Return exactly, please, the line that contains "The height and" and every line after it through the end of the material that follows, leaving pictures aside.

§ DATASET CONTENT:

==================================================

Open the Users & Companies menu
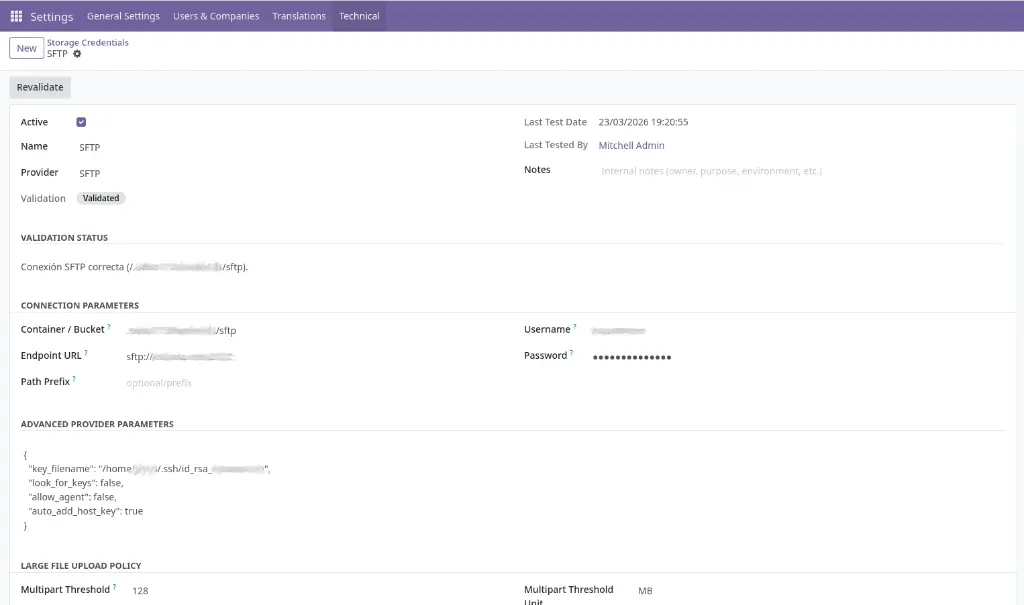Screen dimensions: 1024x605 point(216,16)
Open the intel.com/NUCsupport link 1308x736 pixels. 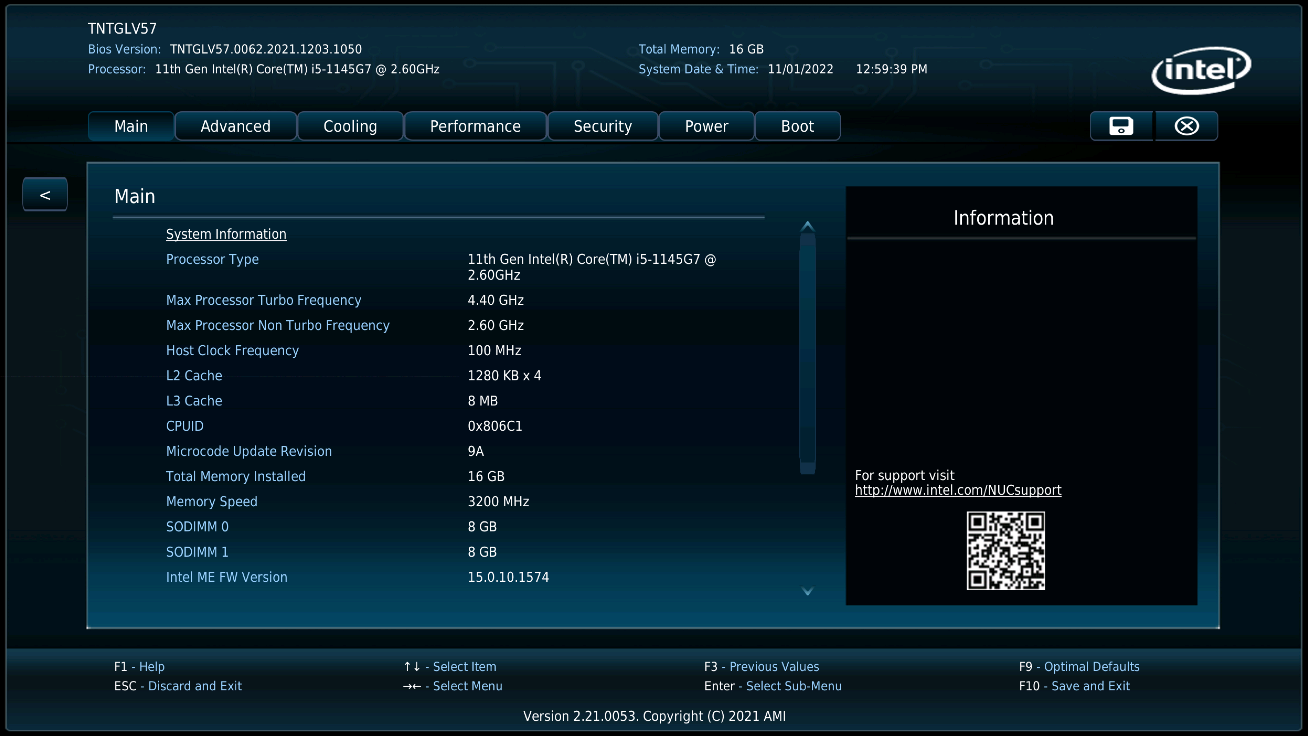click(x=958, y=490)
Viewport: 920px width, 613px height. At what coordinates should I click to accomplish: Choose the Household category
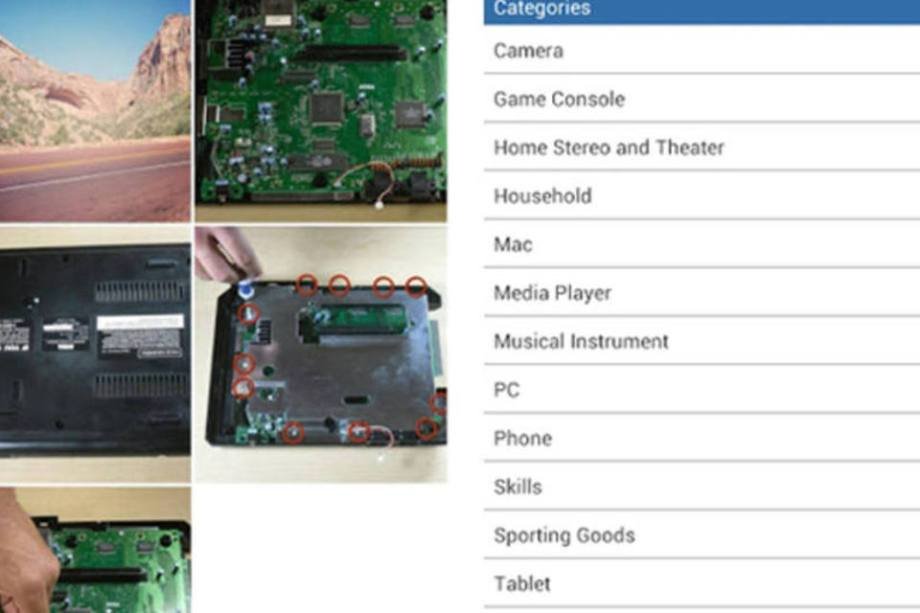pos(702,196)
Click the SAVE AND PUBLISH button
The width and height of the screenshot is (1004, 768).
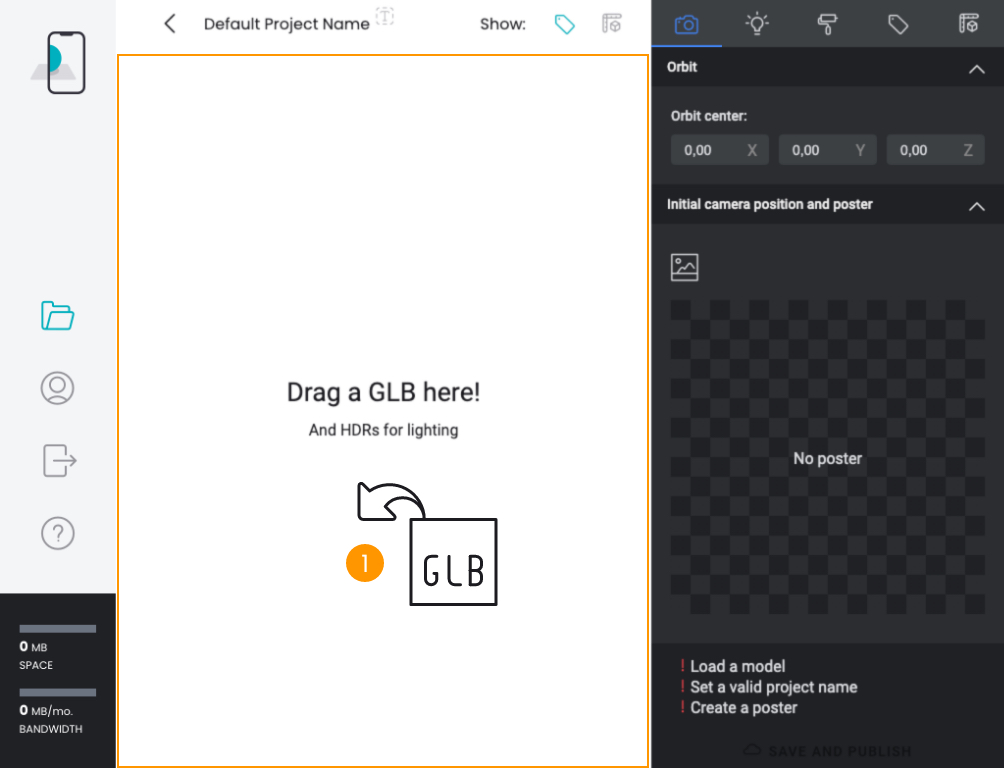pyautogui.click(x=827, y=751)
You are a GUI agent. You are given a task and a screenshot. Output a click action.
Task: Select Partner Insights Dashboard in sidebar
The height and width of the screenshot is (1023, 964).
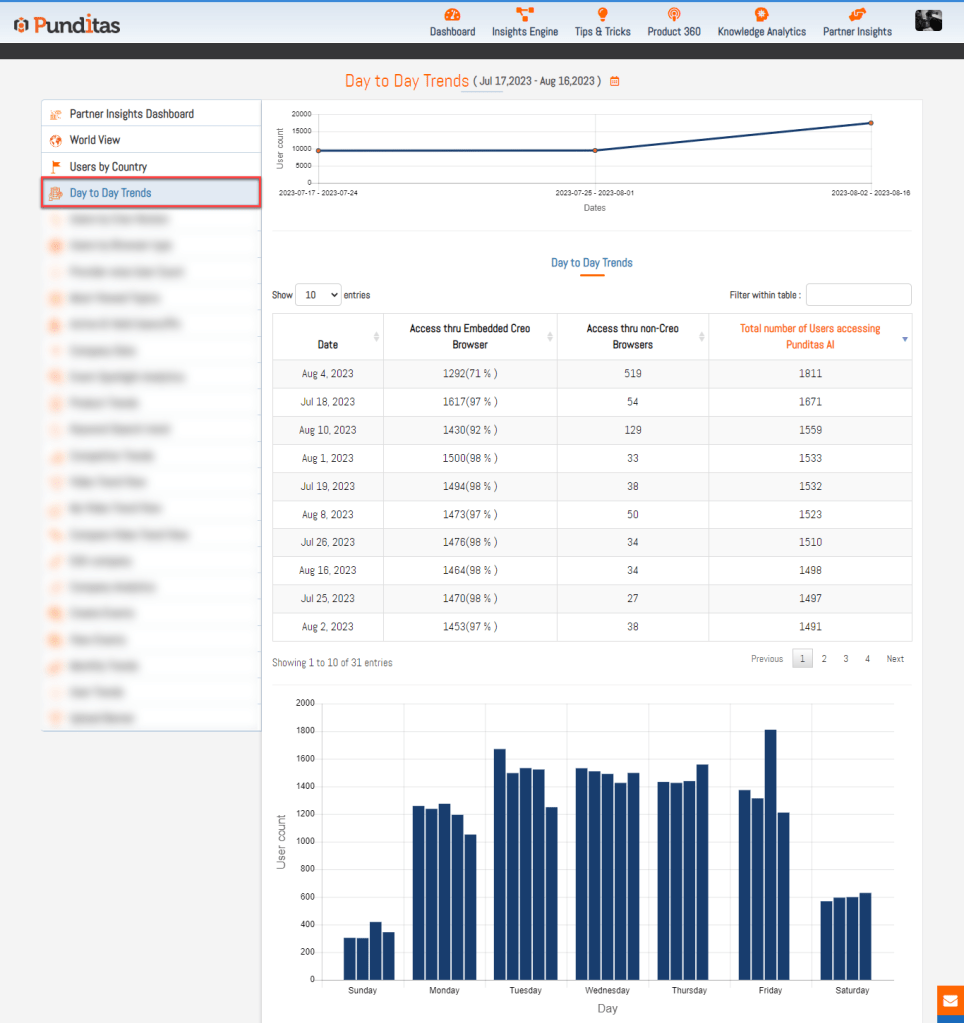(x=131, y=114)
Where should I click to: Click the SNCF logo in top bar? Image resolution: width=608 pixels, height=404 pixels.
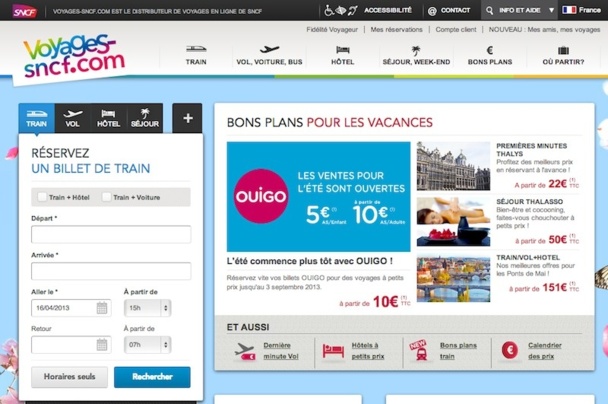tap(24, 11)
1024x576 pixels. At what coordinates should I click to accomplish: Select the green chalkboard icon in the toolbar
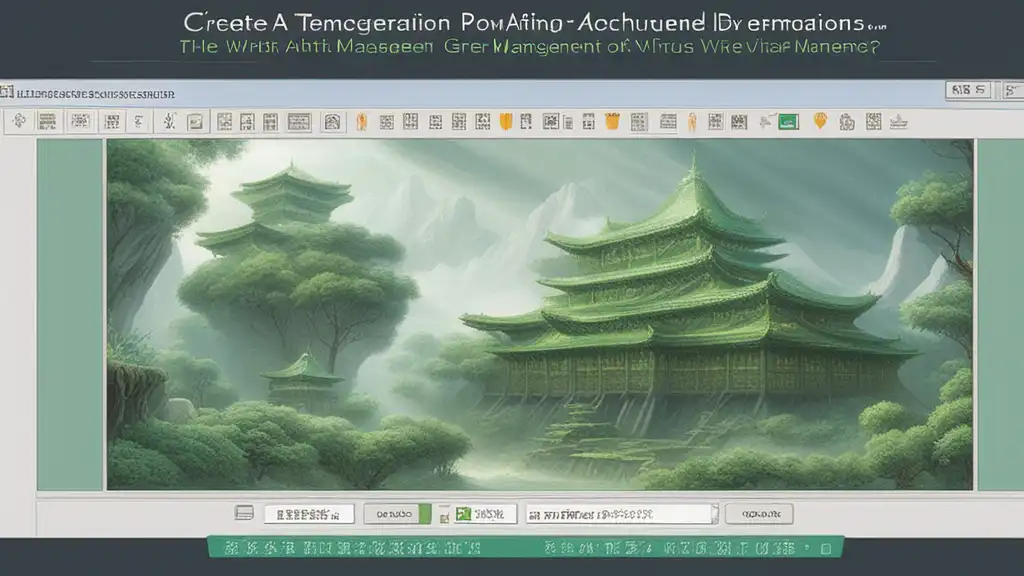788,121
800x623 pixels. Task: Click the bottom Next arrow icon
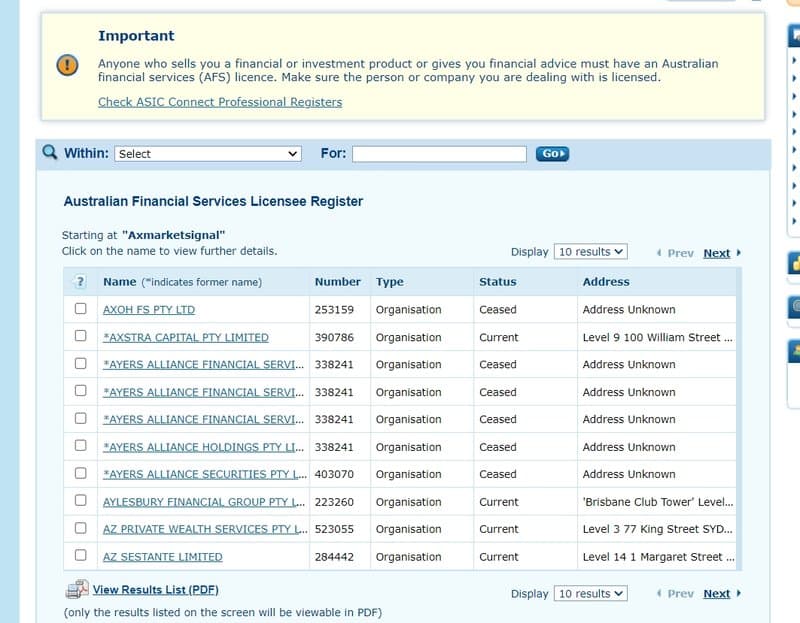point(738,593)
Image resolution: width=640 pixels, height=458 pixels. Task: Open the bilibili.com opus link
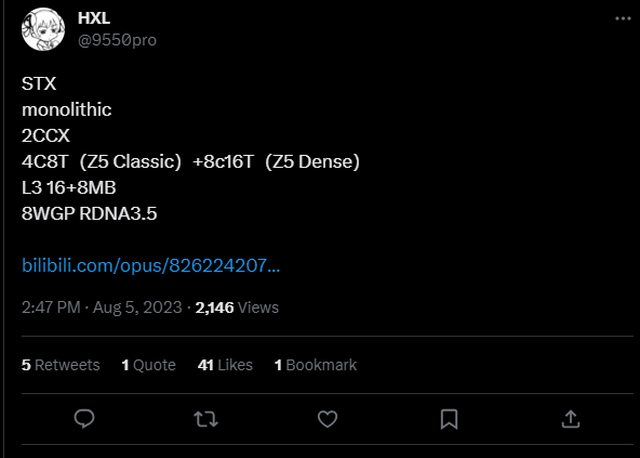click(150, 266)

==================================================

§ ANSWER SPACE:
The height and width of the screenshot is (1023, 964).
(x=131, y=114)
Where should I click to: Click the SNCF logo in top bar? Image resolution: width=608 pixels, height=404 pixels.
tap(24, 11)
1024x576 pixels. At what coordinates should I click to accomplish: Select the green chalkboard icon in the toolbar
788,121
800x623 pixels. Task: Click the bottom Next arrow icon
point(738,593)
Image resolution: width=640 pixels, height=458 pixels. Task: Open the bilibili.com opus link
click(150, 266)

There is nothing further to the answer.